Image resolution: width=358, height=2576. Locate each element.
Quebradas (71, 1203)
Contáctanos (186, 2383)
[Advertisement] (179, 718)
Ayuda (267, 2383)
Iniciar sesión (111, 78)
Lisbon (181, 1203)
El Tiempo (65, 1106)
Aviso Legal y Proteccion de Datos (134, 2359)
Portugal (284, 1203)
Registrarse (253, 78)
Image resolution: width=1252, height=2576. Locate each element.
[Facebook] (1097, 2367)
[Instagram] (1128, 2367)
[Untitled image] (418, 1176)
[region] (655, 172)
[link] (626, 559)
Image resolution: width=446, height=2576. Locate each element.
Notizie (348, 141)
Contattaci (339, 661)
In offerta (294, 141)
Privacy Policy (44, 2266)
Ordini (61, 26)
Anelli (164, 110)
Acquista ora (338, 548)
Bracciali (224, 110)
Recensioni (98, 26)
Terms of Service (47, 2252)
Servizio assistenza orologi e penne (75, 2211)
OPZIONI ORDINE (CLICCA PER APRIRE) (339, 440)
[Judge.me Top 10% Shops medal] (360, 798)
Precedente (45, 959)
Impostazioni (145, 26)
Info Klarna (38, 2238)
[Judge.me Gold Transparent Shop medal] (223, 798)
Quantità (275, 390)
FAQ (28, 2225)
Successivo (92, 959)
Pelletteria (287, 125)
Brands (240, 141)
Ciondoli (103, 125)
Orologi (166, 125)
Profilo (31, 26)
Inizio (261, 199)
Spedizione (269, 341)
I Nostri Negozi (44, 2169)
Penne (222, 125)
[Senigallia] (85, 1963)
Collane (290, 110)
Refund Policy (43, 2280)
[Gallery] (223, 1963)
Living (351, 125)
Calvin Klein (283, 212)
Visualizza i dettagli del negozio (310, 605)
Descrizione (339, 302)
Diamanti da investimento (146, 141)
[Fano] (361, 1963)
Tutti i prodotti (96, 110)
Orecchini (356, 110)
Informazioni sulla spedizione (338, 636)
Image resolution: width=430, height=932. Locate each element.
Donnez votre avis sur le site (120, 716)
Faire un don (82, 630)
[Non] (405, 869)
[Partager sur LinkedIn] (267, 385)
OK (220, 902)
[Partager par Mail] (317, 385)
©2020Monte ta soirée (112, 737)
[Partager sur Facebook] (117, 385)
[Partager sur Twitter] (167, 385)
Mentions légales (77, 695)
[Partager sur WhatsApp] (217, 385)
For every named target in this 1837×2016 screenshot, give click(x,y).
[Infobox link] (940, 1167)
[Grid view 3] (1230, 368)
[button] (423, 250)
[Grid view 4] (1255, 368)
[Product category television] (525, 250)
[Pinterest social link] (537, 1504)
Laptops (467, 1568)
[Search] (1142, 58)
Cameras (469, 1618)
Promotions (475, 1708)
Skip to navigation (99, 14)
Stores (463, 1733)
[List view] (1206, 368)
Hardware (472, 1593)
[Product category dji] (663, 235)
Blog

→ **Assigned task**
The records above need to be retyped exactly.

→ **Answer box**
Image resolution: width=358, height=2576. Locate each element.
Quebradas (71, 1203)
Contáctanos (186, 2383)
[Advertisement] (179, 718)
Ayuda (267, 2383)
Iniciar sesión (111, 78)
Lisbon (181, 1203)
El Tiempo (65, 1106)
Aviso Legal y Proteccion de Datos (134, 2359)
Portugal (284, 1203)
Registrarse (253, 78)
Image resolution: width=1252, height=2576. Locate each element.
[Facebook] (1097, 2367)
[Instagram] (1128, 2367)
[Untitled image] (418, 1176)
[region] (655, 172)
[link] (626, 559)
Image resolution: width=446, height=2576. Locate each element.
Notizie (348, 141)
Contattaci (339, 661)
In offerta (294, 141)
Privacy Policy (44, 2266)
Ordini (61, 26)
Anelli (164, 110)
Acquista ora (338, 548)
Bracciali (224, 110)
Recensioni (98, 26)
Terms of Service (47, 2252)
Servizio assistenza orologi e penne (75, 2211)
OPZIONI ORDINE (CLICCA PER APRIRE) (339, 440)
[Judge.me Top 10% Shops medal] (360, 798)
Precedente (45, 959)
Impostazioni (145, 26)
Info Klarna (38, 2238)
[Judge.me Gold Transparent Shop medal] (223, 798)
Quantità (275, 390)
FAQ (28, 2225)
Successivo (92, 959)
Pelletteria (287, 125)
Brands (240, 141)
Ciondoli (103, 125)
Orologi (166, 125)
Profilo (31, 26)
Inizio (261, 199)
Spedizione (269, 341)
I Nostri Negozi (44, 2169)
Penne (222, 125)
[Senigallia] (85, 1963)
Collane (290, 110)
Refund Policy (43, 2280)
[Gallery] (223, 1963)
Living (351, 125)
Calvin Klein (283, 212)
Visualizza i dettagli del negozio (310, 605)
Descrizione (339, 302)
Diamanti da investimento (146, 141)
[Fano] (361, 1963)
Tutti i prodotti (96, 110)
Orecchini (356, 110)
Informazioni sulla spedizione (338, 636)
Image resolution: width=430, height=932. Locate each element.
Donnez votre avis sur le site (120, 716)
Faire un don (82, 630)
[Non] (405, 869)
[Partager sur LinkedIn] (267, 385)
OK (220, 902)
[Partager par Mail] (317, 385)
©2020Monte ta soirée (112, 737)
[Partager sur Facebook] (117, 385)
[Partager sur Twitter] (167, 385)
Mentions légales (77, 695)
[Partager sur WhatsApp] (217, 385)
For every named target in this 1837×2016 screenshot, give click(x,y).
[Infobox link] (940, 1167)
[Grid view 3] (1230, 368)
[button] (423, 250)
[Grid view 4] (1255, 368)
[Product category television] (525, 250)
[Pinterest social link] (537, 1504)
Laptops (467, 1568)
[Search] (1142, 58)
Cameras (469, 1618)
Promotions (475, 1708)
Skip to navigation (99, 14)
Stores (463, 1733)
[List view] (1206, 368)
Hardware (472, 1593)
[Product category dji] (663, 235)
Blog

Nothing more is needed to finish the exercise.